LATER, LARRY WANDERED into the the Metairie Cemetery, up to his waist in foul water, to catch the perfect light at sunset while I waited on the interstate and gave directions to lost emergency workers. No one had replaced signs in the city. We drove to the Bywater neighborhood and the edge of the flooded Ninth Ward. The evacuees were gone, and we had the whole place to ourselves. We went to the zoo. I took Larry to Jackson Square. I sat on a highway overpass and looked down into Mid-City at the Rock 'n' Bowl, where I'd spent countless nights drinking Dixie beer, to see the first floor submerged.
As the sun set, we heard a gunshot and decided to drive on.
We stayed nights in Lafayettean inland town that hadn't been hit. We ate Cajun food in the evenings and by day drove south on Highway 1, hugging the bayou, passing dozens of airboats being used to check downed power lines on crooked poles, and running the marsh to Grand Isle. We spent the day on the little island, populated by fishermen and shrimpers who lived in stilt houses. Even the trailers were on stilts.

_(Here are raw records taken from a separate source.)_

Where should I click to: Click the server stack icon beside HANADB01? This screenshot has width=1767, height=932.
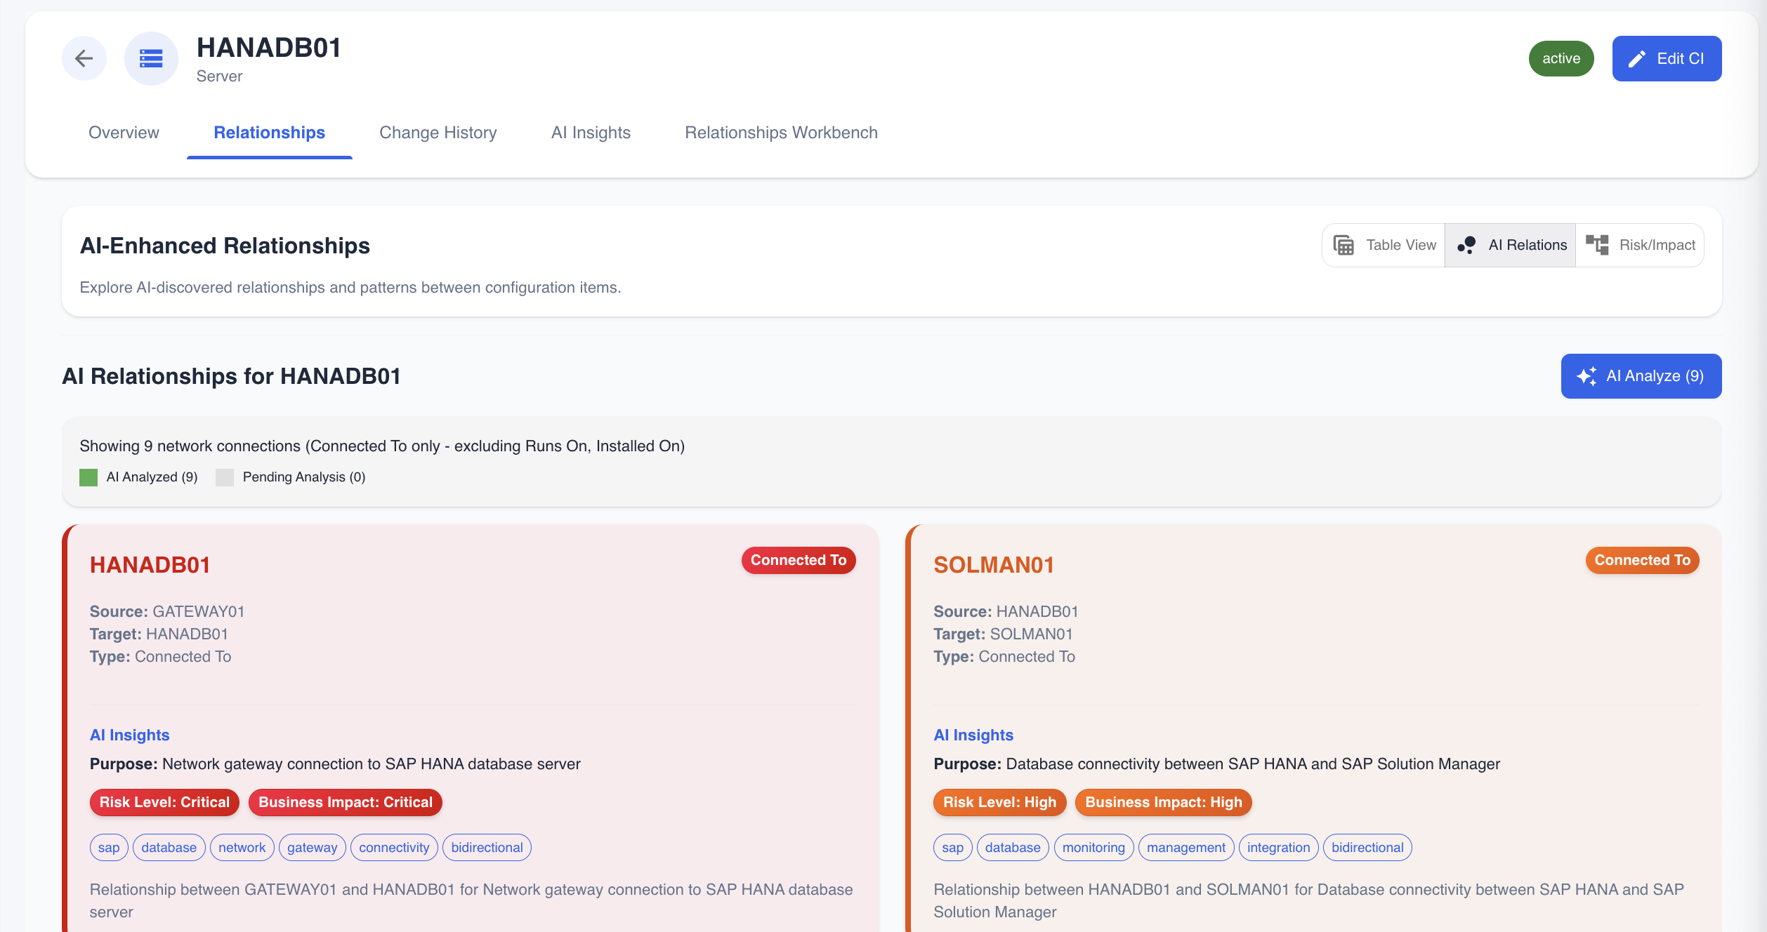151,58
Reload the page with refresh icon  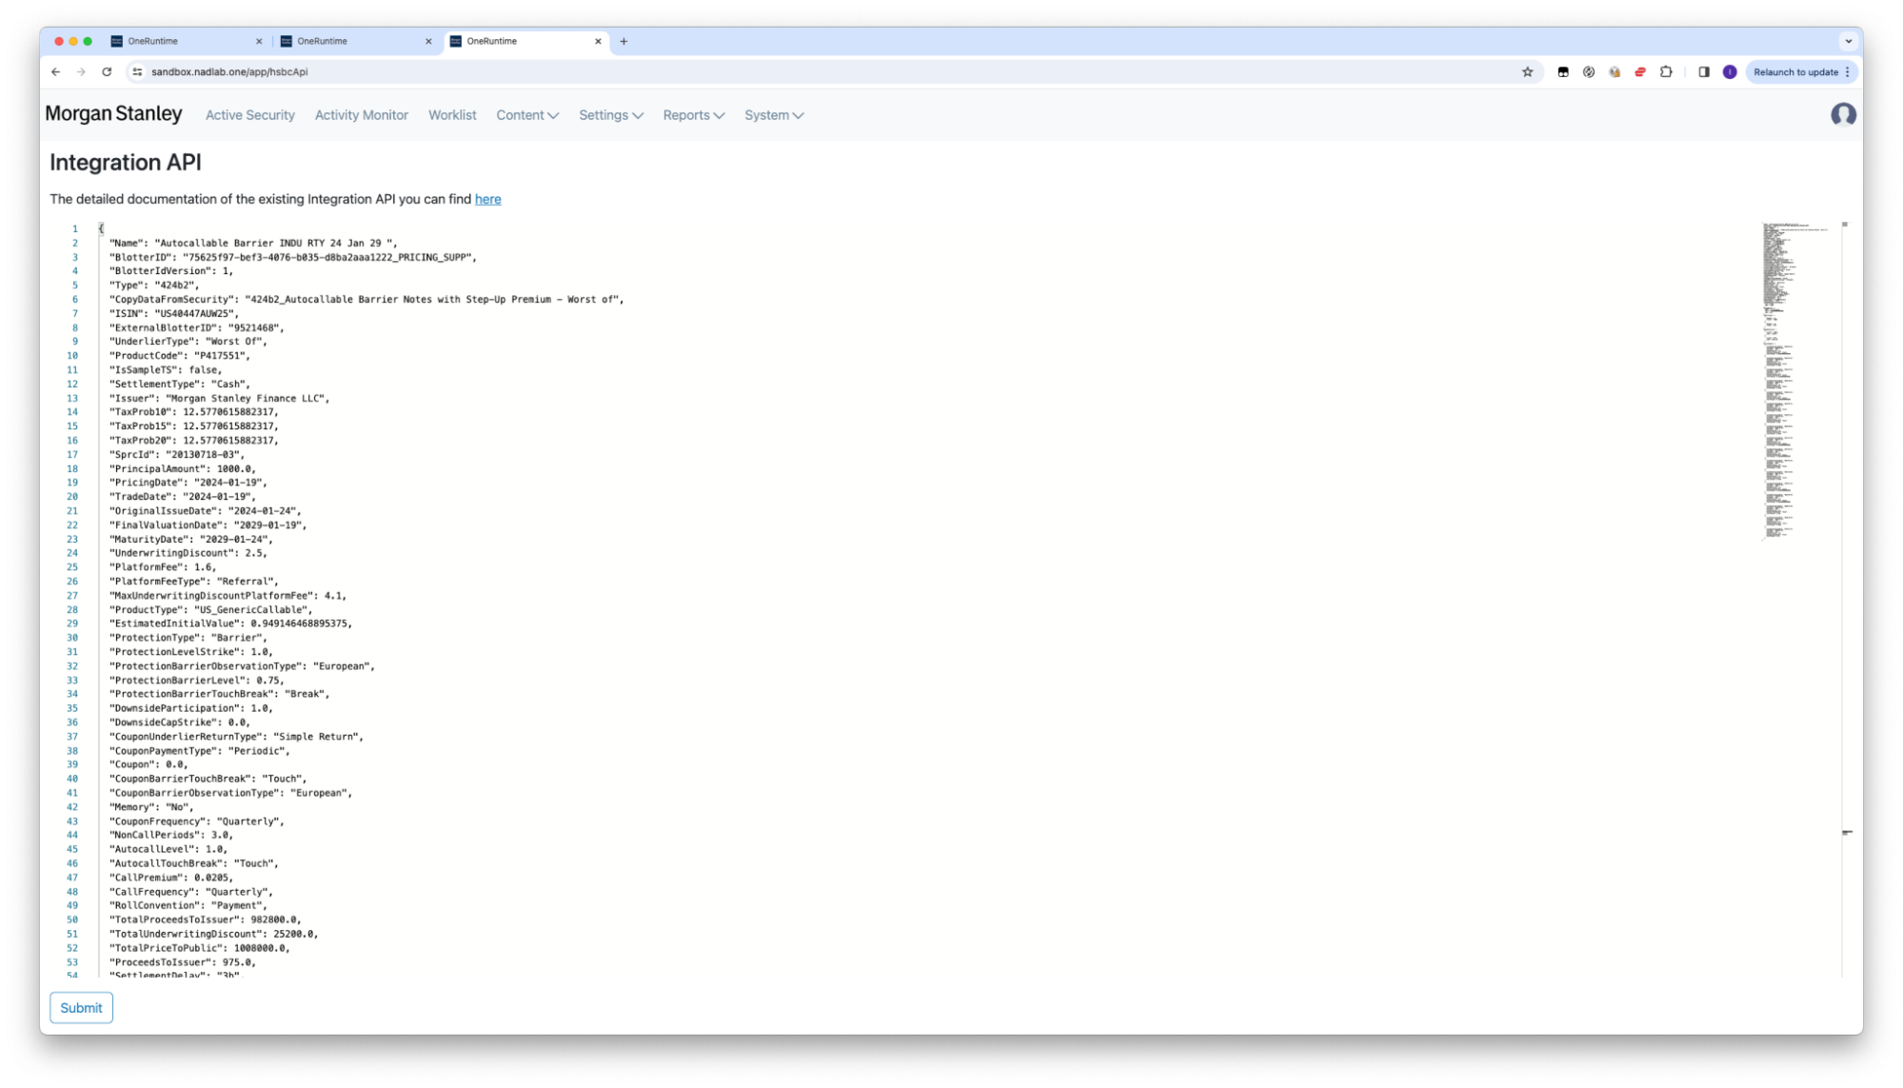point(107,72)
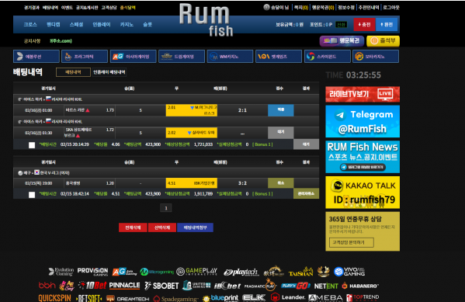This screenshot has width=465, height=302.
Task: Switch to the 인플레이 배팅내역 tab
Action: tap(109, 72)
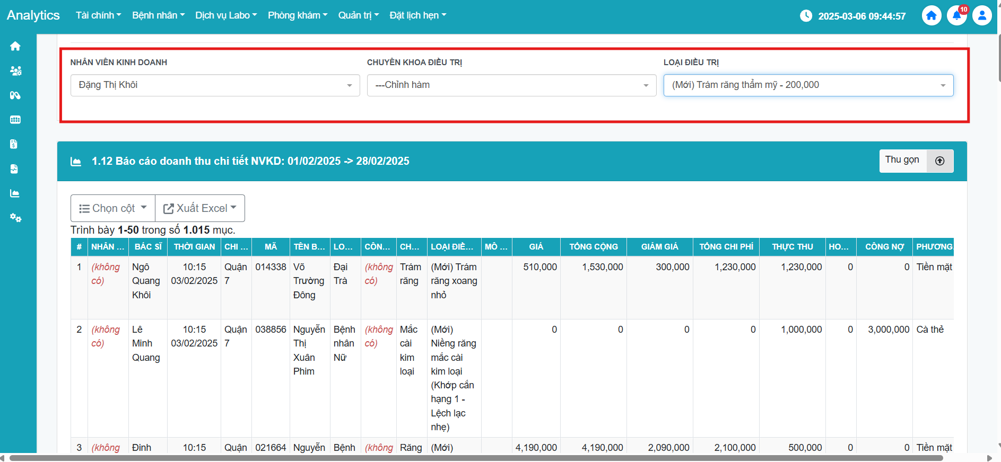This screenshot has width=1001, height=462.
Task: Click the settings gears icon in sidebar
Action: pyautogui.click(x=15, y=218)
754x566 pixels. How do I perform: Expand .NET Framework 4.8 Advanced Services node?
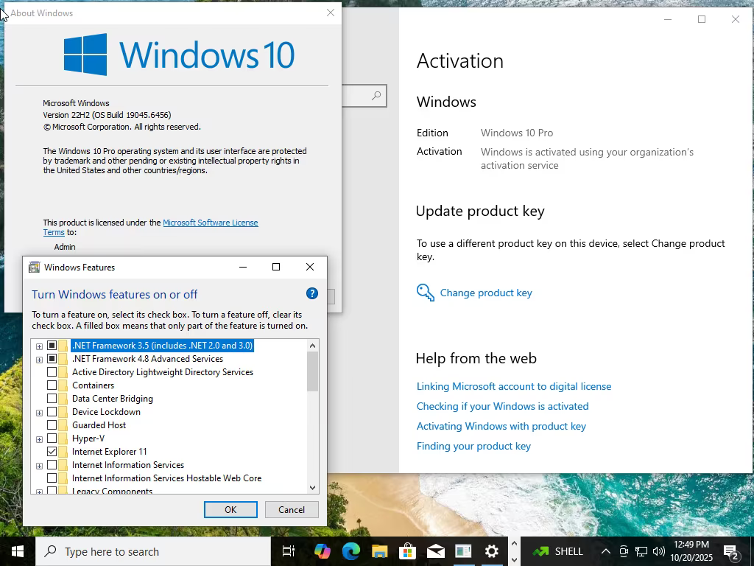(40, 360)
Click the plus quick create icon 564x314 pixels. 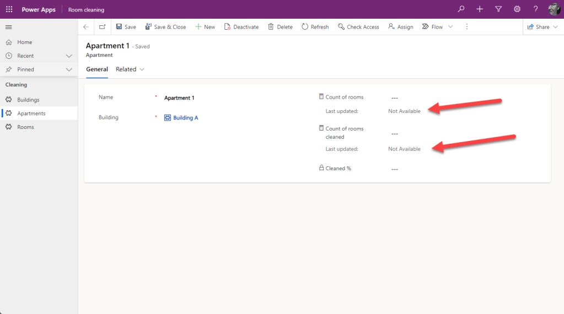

There I met Louis Estay, a rough old Cajun whose shrimp company had been destroyed. He and his partner, Mike Oliver, took it all in, looking at the wreckage and smelling the rot of shrimp and lost diesel. They smiled as they talked about the two homes, the ice plant, and the 16 shacks that were all gone. No insurance.
"We're going to clean up and drink a beer, and after that I don't know," Louis said, before leaving the island by truck. "You just kind of have to laugh about it."